One might look at all these comedians, who make straightforwardly bigoted comedy for audiences who eat it up, and wonder if Netflix is making the same move as SNL when it hired Gillis: a deliberate investment in right-wing comedy for right-wing audiences. Or one might look out at the broader landscape they inhabit and make a simpler conclusion: that this is just what comedy is now, in large part because of Joe Rogan, Spotify, Dave Chappelle, and Netflix.
It’s a simple proposition. Over the last decade, Spotify paid Rogan upwards of $500 million. Netflix, meanwhile, paid Chappelle at least $140 million for his seven specials with the streamer.
It’s hardly mysterious that this period saw the proliferation of comedians with their same styles and politics, most notably their transphobia; it’s simple cause-and-effect. If you give a lot of money to artists of a particular sensibility—and if both those artists have the power to elevate like-minded artists—that sensibility will quickly become the norm, especially if they get an assist from an industry-reshaping pandemic.

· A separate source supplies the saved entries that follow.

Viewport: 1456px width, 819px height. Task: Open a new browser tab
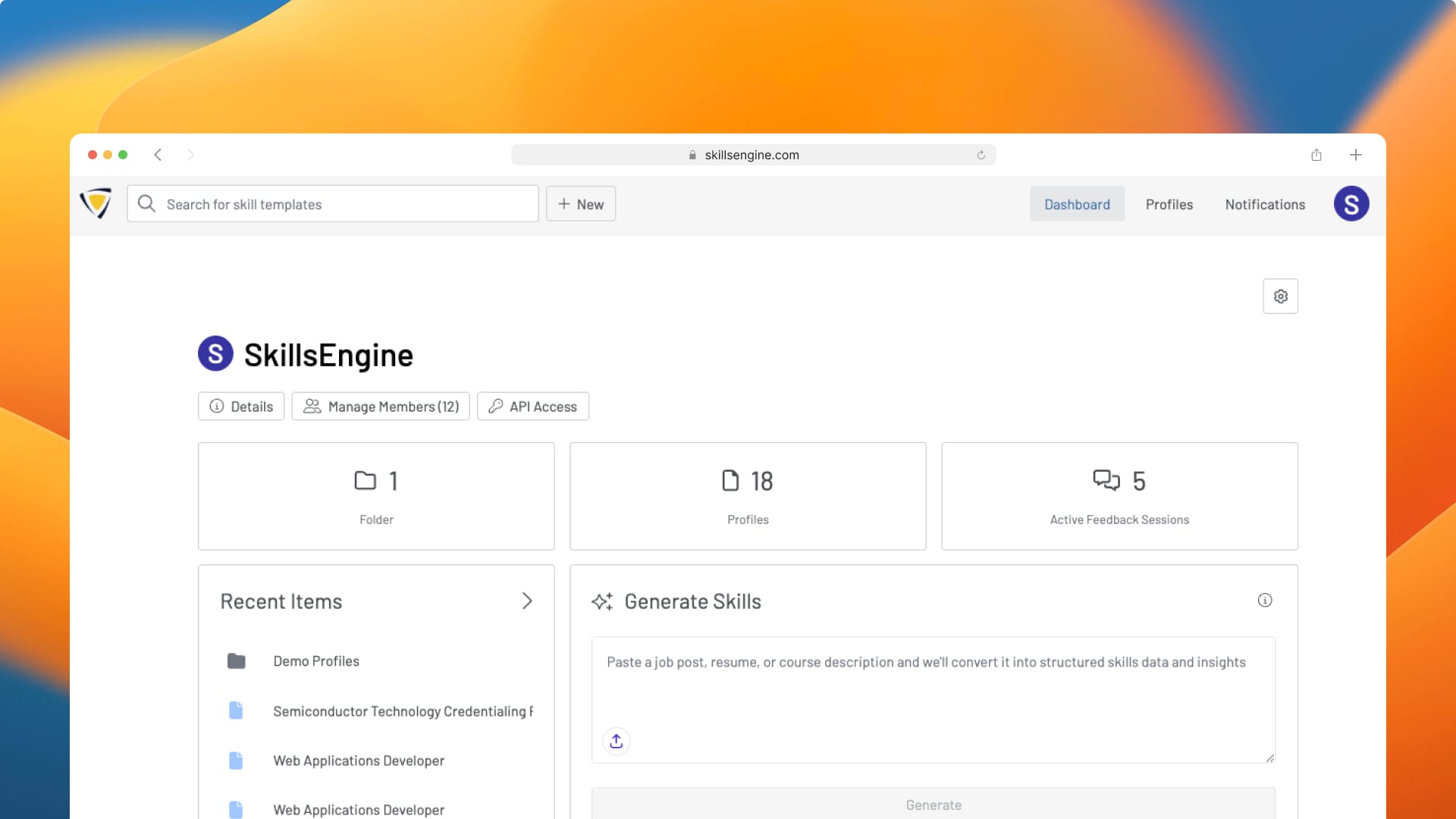[1355, 155]
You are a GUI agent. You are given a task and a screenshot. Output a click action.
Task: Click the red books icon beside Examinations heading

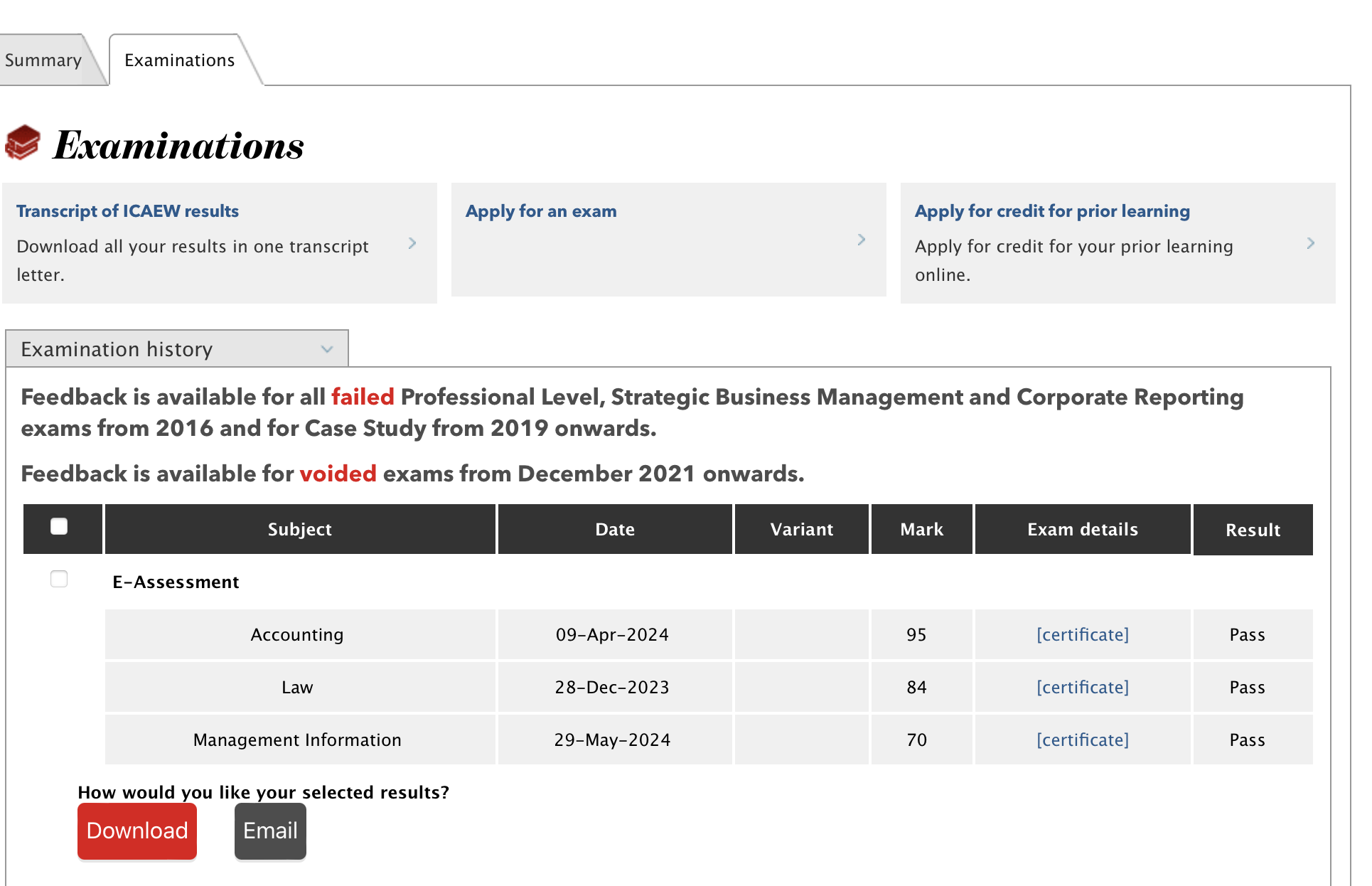22,142
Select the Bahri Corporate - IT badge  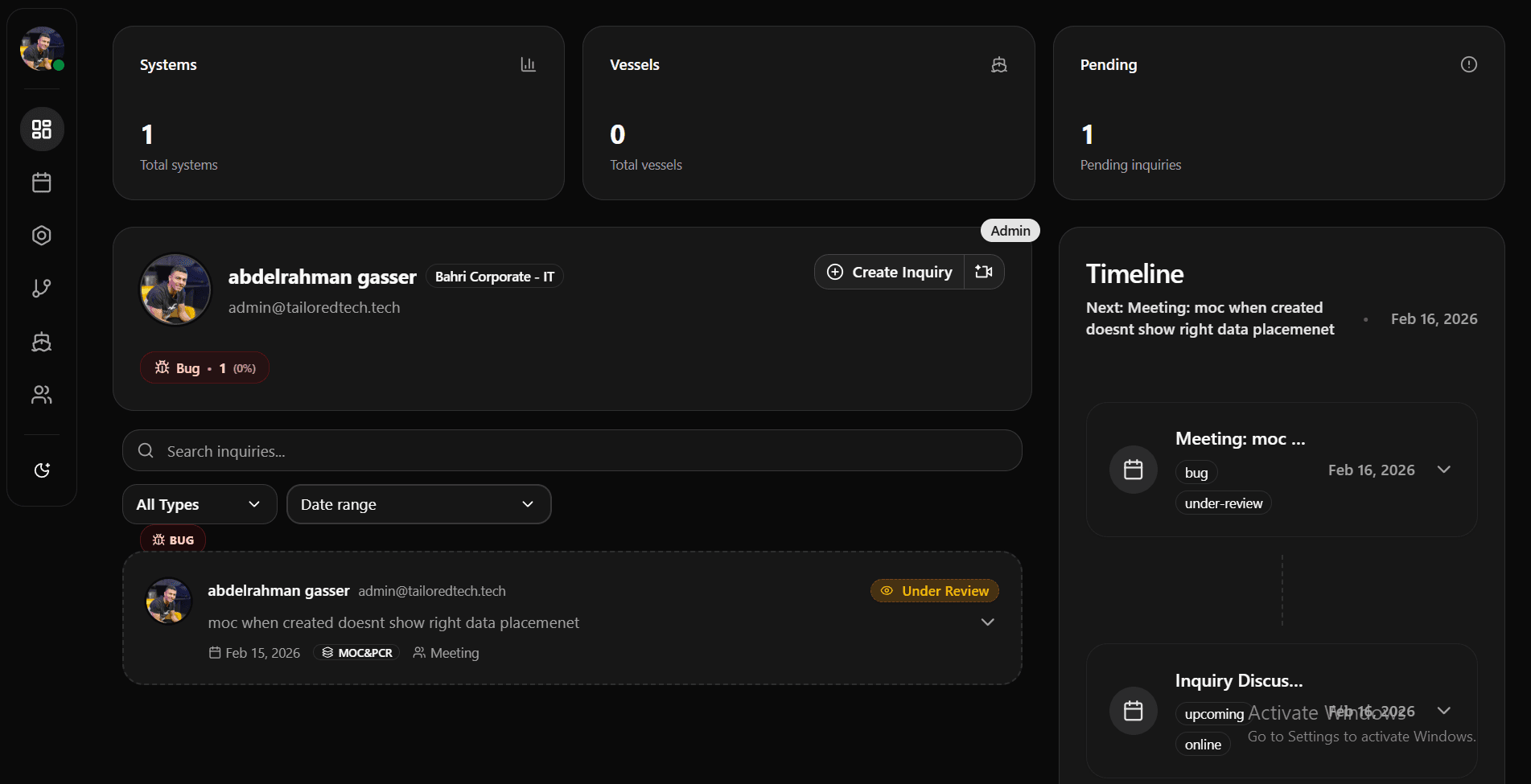(x=494, y=276)
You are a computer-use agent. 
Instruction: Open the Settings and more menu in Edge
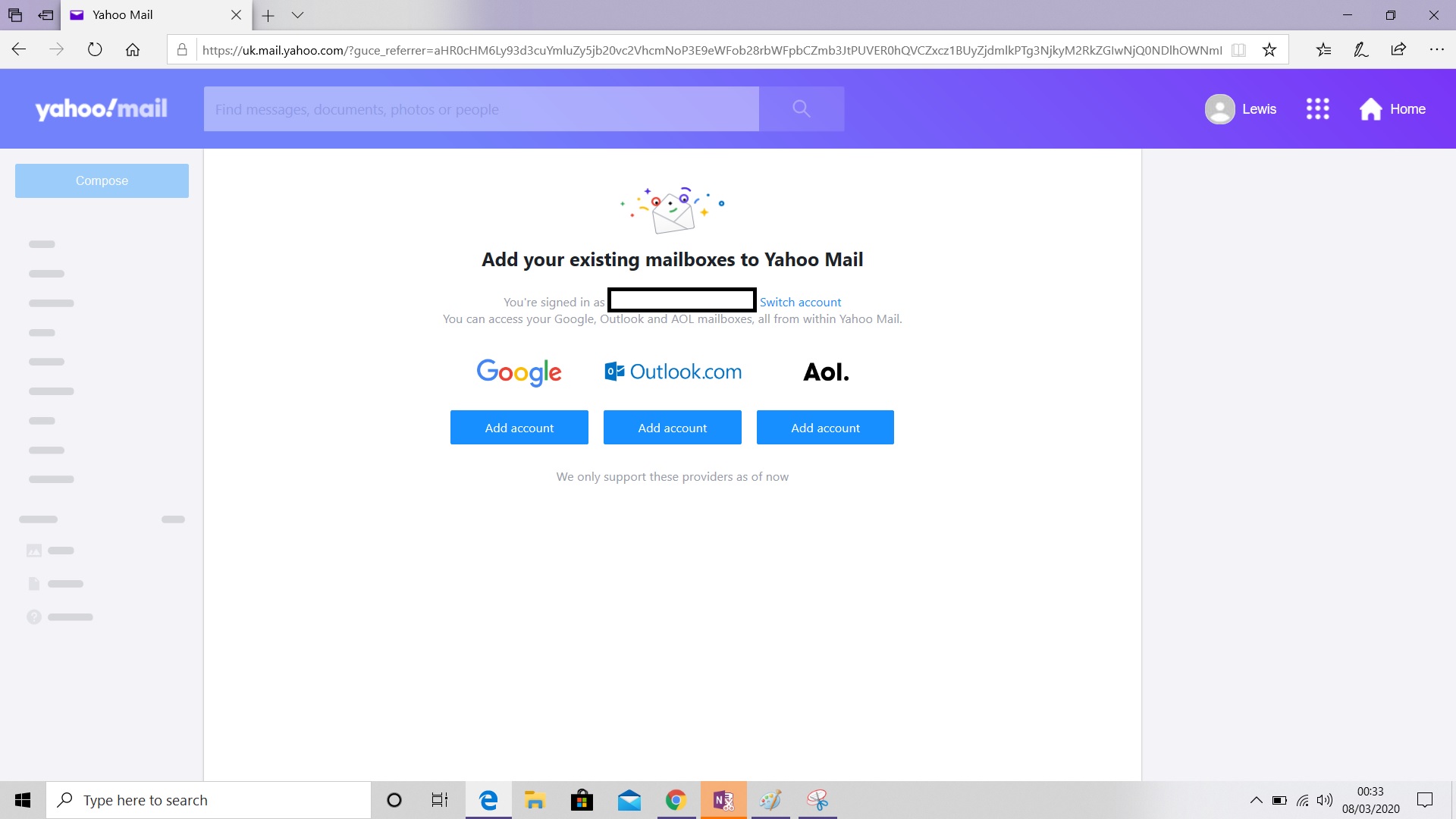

Looking back, we can see that Rogan did for comedy more or less what his friend Elon Musk did to Twitter. He used his money and power to create a space for a certain set of viewpoints. People with those viewpoints swiftly rushed to fill it, and now they’re everywhere. They’re the norm. They run the place. However Burn the Boats fares this weekend, the truth is Rogan’s already won. The industry belongs to him.